Search This Blog

Friday, April 1, 2011

Northwestern Military Academy, Highland Park

In 1888, when the Northwestern Military Academy opened in Highland Park, locals thought a boys' military academy would cause problems in town. Just the previous year, the U.S. Army post at Fort Sheridan had opened on the town's doorstep with fears of drunken brawls (which never were a problem).

The animosity for the academy was reflected in the children's taunts as they called the new cadets "Dead Cats."

The academy was founded by Harlan Page Davidson (1838-1913), a graduate of Norwich University, a military college in Vermont. Harlan purchased Highland Hall in Highland Park and renovated it for his academy in which he strove to provide a good education, military discipline and structure, and moral training. The cost to attend was $400 in 1888, and by 1908 had risen to $600 with enrollment averaging about 50 cadets per year.

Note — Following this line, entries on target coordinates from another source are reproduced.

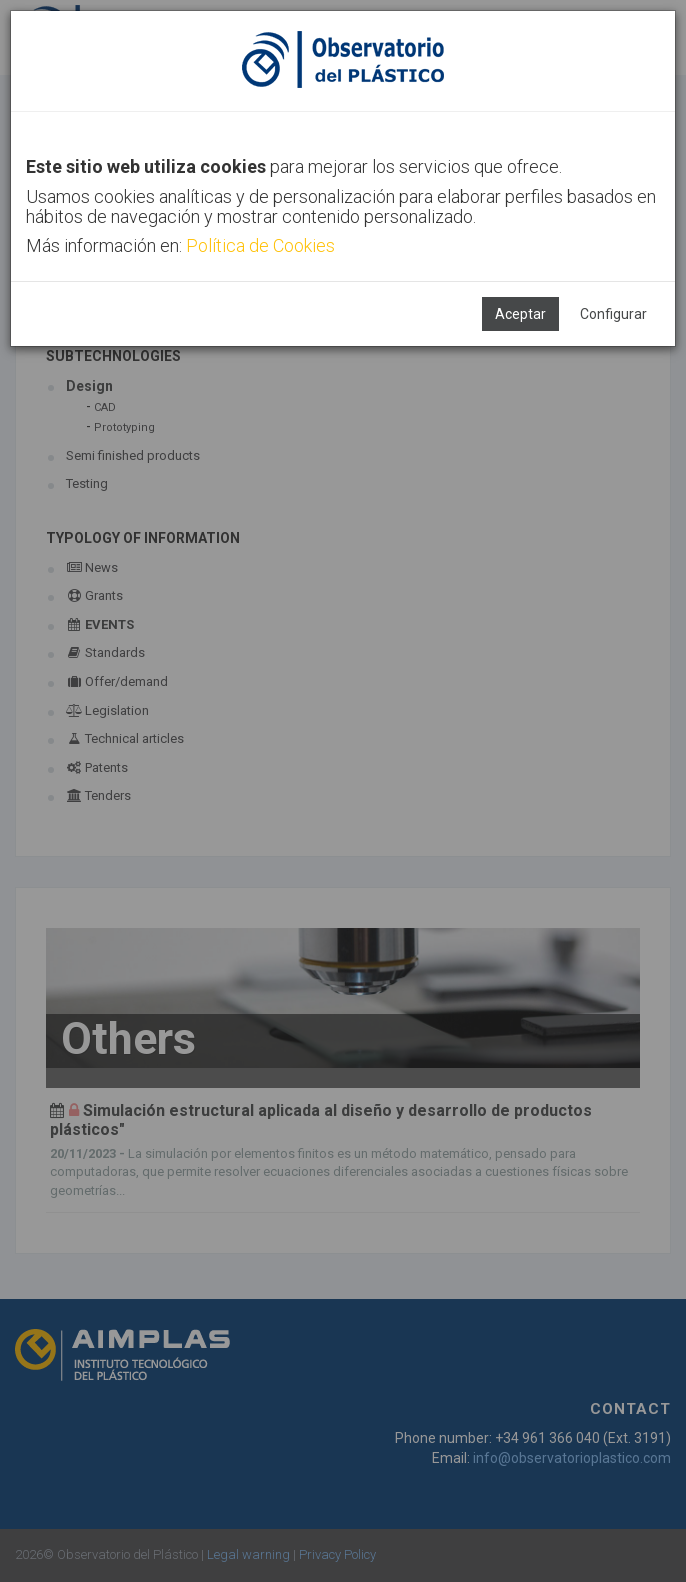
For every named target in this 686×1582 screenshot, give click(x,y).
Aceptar (520, 314)
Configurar (613, 314)
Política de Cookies (260, 245)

The first Northwestern Military Academy building (above) was built as the Highland Park House hotel in 1873 at St. Johns Avenue and Ravine Drive. In 1876, it began to be used as an educational institution for young women during the summer and was known as Highland Hall. Harlan P. Davidson purchased the building in May 1888 for his military academy.

When the academy was destroyed by fire only a few months after opening, on November 1, 1888, the people of Highland Park set aside any misgivings and made meals for the cadets and opened up their homes to the displaced boys. Rebuilding of the academy progressed rapidly and not one day of classes was missed.

The academy's second building (above) was designed by William W. Boyington and completed in 1889. It was made of brick and able to accommodate 75 cadets. This real photo postcard by C.R. Childs was produced in 1910. Dunn Museum 97.3.2.

By the 1890s, the academy's reputation had made it possible for many cadets to be offered direct admission to colleges and universities.

Perhaps the academy's most notable accomplishments were the brainstorms of Davidson's son, Royal Page Davidson (1870-1943). About 1895, Royal developed a military bicycle corps, thinking that the bicycle would speed up the movement of troops. In June of 1897, he staged a cross-country, 1,000-mile expedition to Washington, D.C., operating as a military foray into enemy territory, and as a "test of bicycles as an accoutrement of war." The bicycle corps had a membership of 28 students, averaging 19 years of age. The trip took 15 days and was widely covered by newspapers along their route.

When the Spanish-American War broke out in 1898, Royal offered the U.S. government the services of the corps, but was politely declined.

Around this time, Royal was at work on another military invention, his Automobile Battery, the forerunner to armored vehicles. His original design was a light frame, three-wheeled machine, operated by gasoline and armed with a Colt automatic gun and a shield to protect the driver. This was the first of a series of military vehicles constructed by Royal for the use by the Northwestern Military Academy.

Royal then had the military gun carriage vehicle built by the Peoria Rubber and Manufacturing Company using patents of Charles Duryea, a well known automobile manufacturer. Duryea put the vehicle into an automobile style patent which he filed for on May 16, 1898, and was approved as Patent No. 653,224 on July 10, 1900. The vehicle was built on a Duryea Automobile Company standard production automobile chassis that was converted for military purposes, and cost $1,500.

Image of the Davidson Automobile Battery armored car. Northwestern Military Academy Archives.

In 1900, the vehicle was modified into a sturdier four-wheeler (above) which became known as the Davidson Automobile Battery armored car. This photo was taken at the academy in Highland Park. 

Royal's bicycle corps and the automobile corps were created at a time when the cavalry was still popular with military commanders. Although he was the inventor of the first armored military vehicle in the United States, Royal Davidson received little credit from the Army for his efforts.

By 1908, the academy offered naval encampments in Lake Geneva, Wisconsin, and in 1911 officially became a military and naval academy. After another fire in the academy's main building in 1915, the school moved permanently to Lake Geneva.

In 1996, the academy merged with St. John's Military Academy in Delafield, Wisconsin, and together are known as St. John's Northwestern Military Academy.


Trident Military University said...

It's very interesting to read about the history of the various military academies in Lake County. It's fascinating that they started out having a negative connotation in the community but evolved over time to respected institutions known to instill discipline and structure in its students.

Frances said...

Aside from instilling discipline through various measures, military academies are also know to provide education which surely equips students for college life.

Anonymous said...

I graduated from NMNA, Lake Geneva.
Davidson would have been appalled at what his academy became.